今回は名シーンというわけではないのですが、ジェーン・オースティンという女流作家についての私見を書きます。
オースティンの作風の魅力は、イギリス貴族特有の辛辣さの中で繰り広げられる、恋愛のロマンティックさです。
「高慢と偏見」では、最初は毛嫌いし合っていた男女が、だんだんと強くひかれあっていく恋愛小説です。
最初は嫌いだった人の、意外な一面を見た時、逆にその人に恋に落ちてしまうということは、実際に結構あると思います。
私も、最初何となく嫌いだった人を何かのきっかけですごく好きになってしまったということは何回かあります。
そういうとき、その人を知ってから、何年もたってから、急に好きになったりするのですが、最初から一目ぼれするのとかと違って、結構その時の思いというのは強くなったりします。
これは「ギャップ理論」とも言われていて、どうでもいいと思っている相手なら、そもそも嫌いにも好きにもならないのですが、嫌いな相手の場合は、逆に、何かのきっかけで好きになってしまった場合は、反動ですごく好きになってしまうんです。
私の考えでは、恋愛の究極系というのは、「最初から強くひかれあう恋愛」か、「最初嫌いだったが途中から好きになった」の2パターンしかなく、小説の場合は、後者のほうが盛り上がるので題材としては適しています。
ちなみに最も究極の恋愛は、私は前者のほうで、特に「初恋」だと思っています。
オースティンが「初恋」ぽいものを描いている「エマ」という小説も面白いです。ちょっと男女の年齢差があるんですが。
女が求めている理想の恋愛を描けるのは女流作家のみで、絶対に男の作家には描くことはできません。
私は自分が女だからかもしれませんが、男の作家の描く、男目線の恋愛は、あまり受け付けず、このような女流作家の描く恋愛小説こそ、ロマンを感じます。
ちなみに、こういう、女流作家が理想の恋愛像として描くような恋愛は、リアルではほとんどお目にかかることはないです。
女の人というのは、「他の人じゃなく君じゃないとだめだ」と言われることを望んでいます。
また、大して美人でなくても、家柄も財産もなくても、性格がよくなくても、愛してほしいと思っています。
たいていのリアルの男は、美人じゃなく、性格も個性的で、金もない女性を選びませんから、リアルでは、女性は、男に合わせて本当の自分はある程度隠さないといけなくなります。
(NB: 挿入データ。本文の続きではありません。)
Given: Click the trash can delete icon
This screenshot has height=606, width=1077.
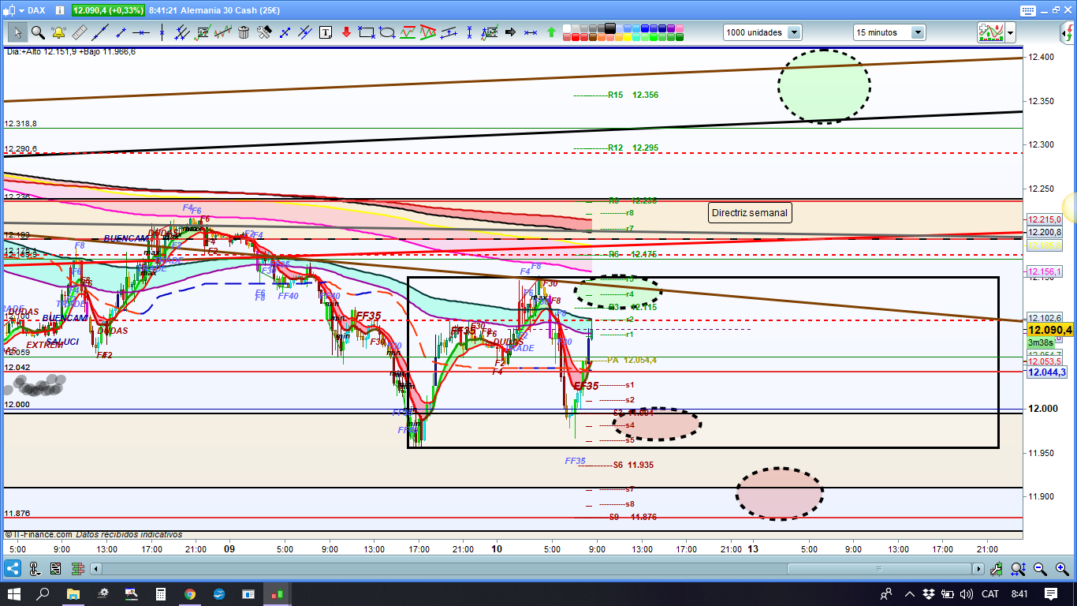Looking at the screenshot, I should [x=244, y=32].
女が賢すぎたり、やたら仕事ができたりしても、嫌がる男もいますね。
リアルの男は、女が求める理想の恋愛に出てくる男主人公のようにはふるまってくれません。
(もしそのようにふるまえたら、その男はすっげーモテるだろうと私は思います)
「高慢と偏見」のヒーロー役のミスター・ダーシーは、癖のある性格のヒロインだけを愛してくれ、自分のプライドを曲げて、身分の低いヒロインのために膝をついてくれる王子様キャラです。最初はいやなやつなのですが、途中から優しくなり、ギャップ理論で攻めてきます。最初が嫌な奴な分だけ、頑張ってくれてるときの点数がはねあがっていきます。しかも、最初が嫌な奴とはいえ、元々はイケメンでお金持ちでかっこいい男みたいな感じのキャラです。
「私の言ったことで、反省して、考えを変えてくれたんだ」って思って、ヒロインは嬉しくなるんですね。ずっといやなやつのままなら、ダメですけど、変われる男はポイントが高いのでしょう。
また、最初から、何か気に食わなかったといっても、なんだかんだ、意識していた時点で、実は好みのタイプで、気になっていたのだが、最初の印象で失敗したため、嫌いと思い込んですませていたとか、性格が似ていたので同族嫌悪していたという感じだと思います。
「高慢と偏見」は永遠のラブストーリーであり、「ブリジットジョーンズの日記」のヒーローにも、「高慢と偏見」のヒーローである「サー・ダーシー」へのオマージュとして「マーク・ダーシー」という名前が使われています。
ブリジットジョーンズの日記でも、最初はブリジットとマークは、お互いに嫌いあっていますが、実は気になってたって感じで最後は結ばれます。イギリスの作品では結構そういう、オマージュ作品のキャラの名前を使うという小ネタをみかけます。
ミスター・ダーシーっていうのは女から見た理想の男性像の一つなんですね。
女にモテたければ女性作家の描いたラブロマンスのヒーローを研究しろって私は思います。